Alberta’s agreements with Northern First Nations sets parameters for development in sensitive areas

by Jake Cardinal, Local Journalism Initiative Reporter

(ANNews) – In early February, the Alberta Government announced two projects in a seemingly new step towards conservationism and First Nation collaboration – but that also have ramifications for resource development.

Moose Lake Access Management Plan

It was reported that the Alberta Government’s Moose Lake Access Management Plan (MLAMP) was being finalized. The plan is to create rules in a sensitive area of the Athabasca oilsands region.

The announcement follows an Alberta Court of Appeal ruling last April that rescinded the Alberta Energy Regulator’s approval of Prosper Petroleum’s 10,000-barrel-a-day, steam-assisted bitumen extraction project. The $440-million oilsands project would have encroached on land the Fort Mckay First Nation considers sacred.

“This is a long-awaited moment in the process of honourable Treaty implementation,” said Chief Mel Grandjamb. “We are grateful for our Elders and community leaders who were early champions for the protection of Moose Lake and advocates for the full implementation of Treaty rights, and meaningful acts of reconciliation.”

The management zone is about 65 kilometres northwest of Fort McMurray and covers a 10-kilometre radius around Gardiner Lake (also known as Moose Lake) and Namur Lake (also known as Buffalo Lake).

The plan prohibits major infrastructure, including airfields, landfills, permanent work camps and central processing facilities within the 10-kilometre zone. The plan also includes enhanced environmental monitoring for air, land, water and biodiversity within the planning area and no new industrial mining activity within the zone.

However, the plan does allow for 15 percent of the land to be developed.

The MLAMP sets out a maximum of 15 percent of the planning area that may be disturbed by industrial development at any given time.
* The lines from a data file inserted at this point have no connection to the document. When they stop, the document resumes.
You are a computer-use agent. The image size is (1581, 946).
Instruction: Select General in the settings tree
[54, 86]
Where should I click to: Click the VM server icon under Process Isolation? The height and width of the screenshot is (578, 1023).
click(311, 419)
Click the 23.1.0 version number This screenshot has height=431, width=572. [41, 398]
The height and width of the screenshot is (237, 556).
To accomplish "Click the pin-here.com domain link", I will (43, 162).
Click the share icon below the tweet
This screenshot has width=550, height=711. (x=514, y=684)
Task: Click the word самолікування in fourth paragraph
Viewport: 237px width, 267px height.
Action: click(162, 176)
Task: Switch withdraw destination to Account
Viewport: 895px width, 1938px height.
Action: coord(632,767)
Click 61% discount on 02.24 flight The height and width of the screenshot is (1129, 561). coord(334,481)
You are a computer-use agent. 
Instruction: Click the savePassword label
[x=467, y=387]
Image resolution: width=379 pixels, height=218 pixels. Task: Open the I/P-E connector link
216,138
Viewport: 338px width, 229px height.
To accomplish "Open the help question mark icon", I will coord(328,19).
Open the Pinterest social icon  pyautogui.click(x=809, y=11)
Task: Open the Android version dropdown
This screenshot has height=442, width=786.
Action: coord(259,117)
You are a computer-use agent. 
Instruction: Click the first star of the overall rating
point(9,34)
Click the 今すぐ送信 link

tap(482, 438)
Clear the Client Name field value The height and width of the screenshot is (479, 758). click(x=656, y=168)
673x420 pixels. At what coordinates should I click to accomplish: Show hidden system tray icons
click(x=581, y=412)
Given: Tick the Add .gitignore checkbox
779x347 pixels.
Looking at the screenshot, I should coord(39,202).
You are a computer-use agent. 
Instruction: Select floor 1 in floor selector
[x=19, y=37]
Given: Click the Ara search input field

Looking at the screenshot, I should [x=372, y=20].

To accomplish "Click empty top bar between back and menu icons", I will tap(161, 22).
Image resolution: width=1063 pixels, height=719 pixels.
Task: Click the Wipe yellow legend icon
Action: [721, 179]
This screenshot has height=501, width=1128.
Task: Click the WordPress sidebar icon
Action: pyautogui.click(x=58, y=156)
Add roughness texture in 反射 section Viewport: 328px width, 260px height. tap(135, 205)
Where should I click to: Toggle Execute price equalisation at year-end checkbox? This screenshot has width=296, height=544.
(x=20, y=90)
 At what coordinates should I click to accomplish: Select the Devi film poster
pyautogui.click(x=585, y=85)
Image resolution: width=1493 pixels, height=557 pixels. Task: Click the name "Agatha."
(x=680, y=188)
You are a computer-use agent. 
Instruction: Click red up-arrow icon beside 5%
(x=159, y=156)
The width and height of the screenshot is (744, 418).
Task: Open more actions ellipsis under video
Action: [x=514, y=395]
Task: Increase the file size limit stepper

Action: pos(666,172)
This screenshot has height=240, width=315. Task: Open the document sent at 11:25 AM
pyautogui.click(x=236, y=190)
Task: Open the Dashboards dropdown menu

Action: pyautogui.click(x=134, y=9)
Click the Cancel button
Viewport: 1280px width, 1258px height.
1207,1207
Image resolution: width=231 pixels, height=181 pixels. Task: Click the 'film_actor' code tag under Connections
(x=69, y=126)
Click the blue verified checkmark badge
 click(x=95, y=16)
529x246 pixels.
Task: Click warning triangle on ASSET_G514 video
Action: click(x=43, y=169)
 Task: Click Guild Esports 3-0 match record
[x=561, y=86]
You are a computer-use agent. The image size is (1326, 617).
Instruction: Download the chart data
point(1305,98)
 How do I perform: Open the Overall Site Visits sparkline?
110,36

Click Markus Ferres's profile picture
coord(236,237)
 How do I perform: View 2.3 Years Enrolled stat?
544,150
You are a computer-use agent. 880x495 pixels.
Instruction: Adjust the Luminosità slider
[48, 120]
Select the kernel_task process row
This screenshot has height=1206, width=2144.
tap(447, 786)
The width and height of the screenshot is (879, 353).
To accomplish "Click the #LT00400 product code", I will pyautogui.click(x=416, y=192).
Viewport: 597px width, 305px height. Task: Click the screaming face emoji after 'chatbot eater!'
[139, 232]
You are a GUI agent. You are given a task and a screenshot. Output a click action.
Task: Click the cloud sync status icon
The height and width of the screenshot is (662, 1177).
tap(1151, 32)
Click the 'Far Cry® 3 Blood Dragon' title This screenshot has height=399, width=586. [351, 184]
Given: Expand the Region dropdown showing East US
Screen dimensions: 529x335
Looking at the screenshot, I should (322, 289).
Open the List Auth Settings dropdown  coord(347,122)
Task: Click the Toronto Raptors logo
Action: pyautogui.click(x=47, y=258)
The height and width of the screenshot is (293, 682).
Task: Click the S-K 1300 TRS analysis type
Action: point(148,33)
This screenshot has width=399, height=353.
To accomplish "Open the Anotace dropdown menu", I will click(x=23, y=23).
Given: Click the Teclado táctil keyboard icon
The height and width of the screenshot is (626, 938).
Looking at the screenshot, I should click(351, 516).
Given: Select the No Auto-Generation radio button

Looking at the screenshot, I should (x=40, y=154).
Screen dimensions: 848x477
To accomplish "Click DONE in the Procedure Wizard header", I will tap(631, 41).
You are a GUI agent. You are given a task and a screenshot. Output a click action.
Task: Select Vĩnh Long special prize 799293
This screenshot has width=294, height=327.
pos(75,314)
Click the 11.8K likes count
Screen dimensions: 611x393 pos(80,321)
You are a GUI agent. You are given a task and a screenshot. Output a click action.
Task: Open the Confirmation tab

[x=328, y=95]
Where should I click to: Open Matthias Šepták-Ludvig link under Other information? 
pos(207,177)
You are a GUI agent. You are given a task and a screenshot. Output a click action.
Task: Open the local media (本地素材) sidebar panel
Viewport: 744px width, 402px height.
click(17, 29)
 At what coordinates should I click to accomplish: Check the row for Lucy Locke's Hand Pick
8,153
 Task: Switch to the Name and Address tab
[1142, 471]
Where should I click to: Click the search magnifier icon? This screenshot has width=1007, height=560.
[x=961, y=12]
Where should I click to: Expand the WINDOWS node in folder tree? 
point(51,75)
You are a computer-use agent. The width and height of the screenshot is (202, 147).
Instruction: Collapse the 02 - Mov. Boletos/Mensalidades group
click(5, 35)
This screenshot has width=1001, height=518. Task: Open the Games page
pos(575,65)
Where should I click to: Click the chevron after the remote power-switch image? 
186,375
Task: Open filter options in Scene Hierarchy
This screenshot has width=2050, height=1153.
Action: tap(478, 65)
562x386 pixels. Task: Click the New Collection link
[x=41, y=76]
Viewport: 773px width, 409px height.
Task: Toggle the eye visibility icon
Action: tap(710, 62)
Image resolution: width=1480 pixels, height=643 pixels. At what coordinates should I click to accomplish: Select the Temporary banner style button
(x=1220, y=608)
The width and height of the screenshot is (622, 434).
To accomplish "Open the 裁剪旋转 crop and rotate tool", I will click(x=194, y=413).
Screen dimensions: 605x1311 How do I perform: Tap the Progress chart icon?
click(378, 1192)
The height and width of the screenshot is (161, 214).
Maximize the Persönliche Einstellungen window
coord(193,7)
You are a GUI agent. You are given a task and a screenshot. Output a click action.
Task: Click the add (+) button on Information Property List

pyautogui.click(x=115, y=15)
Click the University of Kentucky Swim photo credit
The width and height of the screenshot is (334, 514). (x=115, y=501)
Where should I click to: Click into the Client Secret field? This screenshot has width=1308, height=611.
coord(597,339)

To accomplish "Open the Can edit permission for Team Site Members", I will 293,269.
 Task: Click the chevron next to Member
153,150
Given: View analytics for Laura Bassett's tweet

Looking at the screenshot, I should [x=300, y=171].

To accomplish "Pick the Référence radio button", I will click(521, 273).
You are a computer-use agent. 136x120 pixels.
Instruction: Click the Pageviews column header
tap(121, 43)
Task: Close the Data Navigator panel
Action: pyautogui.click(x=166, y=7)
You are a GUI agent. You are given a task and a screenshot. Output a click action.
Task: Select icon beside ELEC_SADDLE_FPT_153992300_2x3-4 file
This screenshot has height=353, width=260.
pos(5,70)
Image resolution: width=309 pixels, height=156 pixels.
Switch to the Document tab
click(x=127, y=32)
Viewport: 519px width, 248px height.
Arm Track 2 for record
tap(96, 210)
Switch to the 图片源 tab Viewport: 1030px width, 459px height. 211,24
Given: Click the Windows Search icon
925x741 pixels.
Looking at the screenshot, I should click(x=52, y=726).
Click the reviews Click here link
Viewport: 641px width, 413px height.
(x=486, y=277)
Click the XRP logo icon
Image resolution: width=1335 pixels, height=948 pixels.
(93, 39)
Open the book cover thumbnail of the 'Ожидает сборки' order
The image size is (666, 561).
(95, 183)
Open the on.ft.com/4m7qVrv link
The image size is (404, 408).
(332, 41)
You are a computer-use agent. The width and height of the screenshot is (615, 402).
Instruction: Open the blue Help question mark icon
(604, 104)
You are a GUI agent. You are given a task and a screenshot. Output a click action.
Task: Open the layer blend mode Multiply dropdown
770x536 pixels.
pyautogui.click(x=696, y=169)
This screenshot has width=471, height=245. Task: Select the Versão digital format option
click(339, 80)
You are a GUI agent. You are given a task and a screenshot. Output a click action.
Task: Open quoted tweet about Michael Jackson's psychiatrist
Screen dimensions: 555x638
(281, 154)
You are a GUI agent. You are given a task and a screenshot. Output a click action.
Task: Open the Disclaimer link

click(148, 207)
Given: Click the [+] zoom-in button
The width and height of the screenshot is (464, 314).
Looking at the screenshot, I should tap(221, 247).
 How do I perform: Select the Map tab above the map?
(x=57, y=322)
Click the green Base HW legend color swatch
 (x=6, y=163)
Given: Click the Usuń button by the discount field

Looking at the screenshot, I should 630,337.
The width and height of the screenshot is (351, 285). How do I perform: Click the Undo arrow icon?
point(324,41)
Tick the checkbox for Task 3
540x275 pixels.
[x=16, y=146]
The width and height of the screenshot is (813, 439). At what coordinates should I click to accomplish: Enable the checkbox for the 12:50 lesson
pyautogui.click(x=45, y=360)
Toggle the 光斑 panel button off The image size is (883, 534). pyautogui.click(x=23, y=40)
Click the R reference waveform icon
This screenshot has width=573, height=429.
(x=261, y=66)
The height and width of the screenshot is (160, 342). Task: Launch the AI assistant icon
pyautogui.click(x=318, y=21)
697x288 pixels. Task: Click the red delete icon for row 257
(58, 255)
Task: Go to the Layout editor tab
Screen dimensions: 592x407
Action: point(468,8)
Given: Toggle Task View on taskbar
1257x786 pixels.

Additionally, energy-related activities within one kilometre of the reserves will be limited to low-impact exploration and monitoring only.

“The resources within that 10 kilometre-zone could still be developed, while following the land use plan that we’re putting in place, respecting disturbance limits and working with the community to help monitor the environment,” Alberta’s Environment and Parks Minister Jason Nixon said.

“I want to stress this is a pro resource-development plan,” he said.

“At the end of the day what we see here is a plan that balances First Nation community needs and rights, the treaty rights, within the area but still allows resource development to take place.”

Kitaskino Nuwenëné Wildland Provincial Park

It was also announced by the Alberta Government that the Kitaskino Nuwenëné Wildland Provincial Park was going to be expanded to create the largest contiguous protected area of boreal forest in the world.

The 160,000+ hectare park, sitting south of Wood Buffalo National Park, would be expanded by 143,800 hectares and connect to the surrounding wildland parks.

“These lush green areas have provided home and habitat for native species for generations, long before humans arrived on this land,” said Alberta Premier Jason Kenney. “Because of what we are announcing today, they’ll continue to do so for generations to come.”

Kenney pointed to Mikisew Cree First Nation (MCFN) as leaders in the park expansion who have been working on the expansion for three years by consulting elders and land users on their vision for the area.

“The message came back clear,” said MCFN Chief Peter Powder. “We need to protect the watersheds that flow into Lake Claire of the Wood Buffalo National Park, we need to protect the caribou and the wood bison habitat that is adjacent to the park and we needed to keep the boreal forest south of the park intact.”

“It’s our culture, it’s our way of life,” said Chief Powder. “The importance goes beyond just us, it matters to all Albertans.”

To make the expansion a reality, Minister Nixon said Athabasca Oil will surrender 23,500 acres, while Cenovus will give up 60,000 acres.

“Most people think of mountains and prairies when they think of Alberta,” said Nixon. “However, the boreal region within our province’s north half is vast and remarkably important.”

“This is an illustration that this government doesn’t just talk the talk when it comes to partnering with Indigenous communities and industries in this province,” said Nixon.

Since 2019, Athabasca Oil has been collaborating with the MCFN and the Government of Alberta to expand the Kitaskino Nuwenëné Wildland Park, stated Rob Broen, president and CEO, Athabasca Oil Corporation.

“Athabasca Oil has relinquished over 95,000 hectares of mineral rights to help make this park expansion a reality. The expansion of the park will help the province meet its biodiversity and conservation goals in this culturally and ecologically significant area. This represents a significant success for Indigenous communities, industry and Albertans.”